NUEVO AÑO, LA LUCHA CONTINÚA
Damaris Izaguirre
Los imperios y el régimen utilizan la democracia burguesa, para generar la falaz sensación de bienestar en la población, mientras continúan sosteniendo leyes y políticas que solo favorecen al régimen y al oligopolio, desde luego el Gobierno del cambio no es la excepción.
El autodenominado Gobierno progresista instrumentalizo el anhelo de la clase popular y el mandato popular emanado del Estallido Social y, se hizo elegir con falaces banderas de cambio, ‘castillos de humo’ que capitalizaron el descontento social y los anhelos populares; banderas que hoy se caen a pedazos, ya que aunque Petro y sus alfiles vitorean un supuesto cambio, la política económica y la Doctrina de Seguridad Nacional siguen siendo la misma que ha dictado el régimen y el Tío Sam en las últimas décadas.
Este Gobierno, aunque dice obedecer el mandato popular, sus acciones no son coherentes con sus discursos, estamos ante un Gobierno ambivalente que ‘quiere quedar bien con Dios y con el diablo’. La principal incoherencia es querer lograr cambios estructurales y gobernar para Los Nadie, sin romper con el régimen y dándole continuidad a la subordinación al Tío Sam, ¿se puede servir a dos amos?
La pobreza y la desigualdad han campeado en el país durante décadas, casi desde que existimos como República, sin que ningún Gobierno sin importar su tinte político o ideológico, haga algo para ponerles fin o por lo menos mitigarlas. Estas condiciones de miseria en la que viven diariamente millones de colombianos, dieron origen a un conflicto social, político y armado.

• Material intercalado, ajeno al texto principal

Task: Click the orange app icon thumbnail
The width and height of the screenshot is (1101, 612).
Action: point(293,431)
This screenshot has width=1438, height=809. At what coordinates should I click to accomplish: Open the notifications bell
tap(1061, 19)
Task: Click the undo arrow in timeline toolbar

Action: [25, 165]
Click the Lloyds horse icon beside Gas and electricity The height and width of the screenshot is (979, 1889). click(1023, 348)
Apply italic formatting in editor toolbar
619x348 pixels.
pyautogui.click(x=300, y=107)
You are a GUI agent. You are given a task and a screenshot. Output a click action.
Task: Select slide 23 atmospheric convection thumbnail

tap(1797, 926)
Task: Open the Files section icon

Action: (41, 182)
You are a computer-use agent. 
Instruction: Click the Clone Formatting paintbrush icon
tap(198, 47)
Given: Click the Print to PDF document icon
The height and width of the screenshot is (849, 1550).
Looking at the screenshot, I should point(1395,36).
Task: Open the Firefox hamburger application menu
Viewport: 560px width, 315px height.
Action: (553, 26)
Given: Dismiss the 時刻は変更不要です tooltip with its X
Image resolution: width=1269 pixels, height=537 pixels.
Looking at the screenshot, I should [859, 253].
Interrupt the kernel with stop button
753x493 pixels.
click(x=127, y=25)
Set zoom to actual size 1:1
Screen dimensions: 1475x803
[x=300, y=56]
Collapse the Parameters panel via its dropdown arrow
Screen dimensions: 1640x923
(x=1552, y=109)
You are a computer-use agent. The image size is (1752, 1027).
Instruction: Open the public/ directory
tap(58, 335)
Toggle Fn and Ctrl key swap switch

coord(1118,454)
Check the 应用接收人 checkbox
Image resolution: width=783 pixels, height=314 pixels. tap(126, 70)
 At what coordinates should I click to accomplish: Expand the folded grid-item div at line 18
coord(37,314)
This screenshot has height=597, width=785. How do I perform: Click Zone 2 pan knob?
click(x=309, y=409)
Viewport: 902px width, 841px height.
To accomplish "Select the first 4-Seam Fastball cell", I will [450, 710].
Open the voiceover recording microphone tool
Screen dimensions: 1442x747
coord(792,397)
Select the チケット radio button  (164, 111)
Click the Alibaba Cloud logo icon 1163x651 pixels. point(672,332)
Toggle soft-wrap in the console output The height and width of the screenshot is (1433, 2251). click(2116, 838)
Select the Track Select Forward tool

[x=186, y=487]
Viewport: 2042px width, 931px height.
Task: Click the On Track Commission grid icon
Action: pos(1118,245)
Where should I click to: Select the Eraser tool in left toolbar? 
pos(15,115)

El conflicto interno no ha sido resuelto solo por la incapacidad del gobierno de negociar con la insurgencia una solución política, cuando en realidad, obedece a que todos los gobiernos sin excepción son serviles al régimen, y no se pueden comprometer en hacer ningún tipo de cambio social o económico, que sea contrario a los intereses del régimen y que tan siquiera haga tambalear el statu quo.
El 2026 será un año crucial, ya que enfrentamos a la tendencia del resurgimiento del fascismo y la derecha en latinoamericana, entonces, cabe la pregunta de si ¿la ultraderecha volverá a Gobernar en Colombia?
El año que inicia avizora un contexto más crítico y caldeado que el de años anteriores, debido a la acentuada crisis económica y la decisión política del Gobierno de continuar incrementando los gastos y endeudando el país, con préstamos a intereses altos, a la par que no asume una política de austeridad, que disminuya los gastos de la nación y la carga burocrática. Lo que hace necesario replantear el proyecto político de corte popular que necesita este país, para favorecer a Los Nadie y así diezmar la pobreza y la desigualdad.
Los hechos hablan por sí solos, son irrefutables y dejan en evidencia que este gobierno no fue capaz de realizar las transformaciones de fondo que Colombia exige, porque ello implica romper con el régimen y desconocer las órdenes del Tío Sam, cualquier cambio real por incipiente que sea, no vendrá de manos ni de este ni de ningún gobierno que este direccionado por el Tío Sam.
Las transformaciones estructurales que exigió el Estallido Social no se pueden dejar a la deriva, son mandatos populares que deben cumplirse con o sin apoyo de este o de cualquier gobierno sin importar su tinte político; el cambio no puede quedarse en dar solo una sensación de bienestar, los cambios deben ser estructurales, tangibles y en favor de Los Nadie.
La unidad popular y la lucha determinada de los excluidos debe cualificarse y proseguir, porque solo de manos de la lucha popular vendrán los cambios y las trasformaciones de fondo, que durante décadas le han sido negadas a Los Nadie, siempre estará presente la máxima que dice, ‘solo pueblo valva y el pueblo’ y hace aún más vigente el llamamiento de Garzón: “si ustedes los jóvenes no asumen la dirección de su propio país, nadie va a venir a salvarlo, nadie”.